04/04/2014 10:56 am ET Updated Jun 03, 2014

Inspiring Others to Lead Through My Immigrant Journey

In my most recent blog, I shared some thoughts on the topic of women in positions of leadership. I referenced a panel conversation at The Chicago School of Professional Psychology convened to engage women leaders and to invite their reflections on their journey toward a leadership role. After the panel, one of our students asked to connect with me and, when we did, she humbly shared a most compelling story of her journey to the U.S. from Iran, her experience as a female scholar in her home land and her aspirations for her future career as a psychologist. The student also shared her thoughts on pursuing her graduate studies at a school led by an immigrant female and what that role may represent to others attending The Chicago School who are from other countries and challenging the norm. Now, I have lived in the U.S. since 1994, and I have had my share of obstacles to overcome as I moved into a position of leadership; however, I never imagined that my status and subsequent journey would be an inspiration to other immigrant students.

The mission of our institution invites students and employees to dedicate their time and effort to advancing multicultural awareness and to dedicate their services to underserved populations. I work to keep our mission at the top of the school's agenda. Despite this focus, and my personal commitment to it, I found my own awareness of diversity challenged in a new way and at a very personal level by the student's comments. Women are often on the defense when it comes to matters of leadership, and immigrant women often have an added layer of complexity to manage.
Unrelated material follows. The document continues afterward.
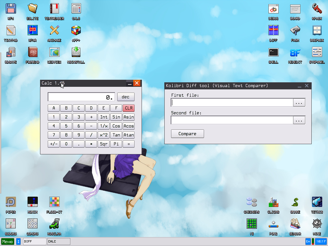This screenshot has width=328, height=246.
Task: Launch the TETRIS game
Action: point(317,202)
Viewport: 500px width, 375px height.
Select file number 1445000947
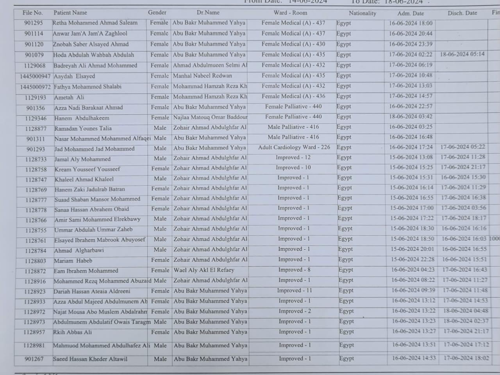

At The Chicago School, 80% of our students are women, and many are from countries where opportunities for women may be limited. For women new to the U.S., successful female role models are considered a statement of strength in terms of what this great country has to offer. There is an eagerness to hear personal stories of how adversity was overcome and the skill set needed to rise above adversity and prevent it from overshadowing a leadership trajectory.

The question on the table remains: What are the skills women immigrants need to be successful in the U.S. and the connected, global economy of the 21st century, and how as educators and mentors can we inspire?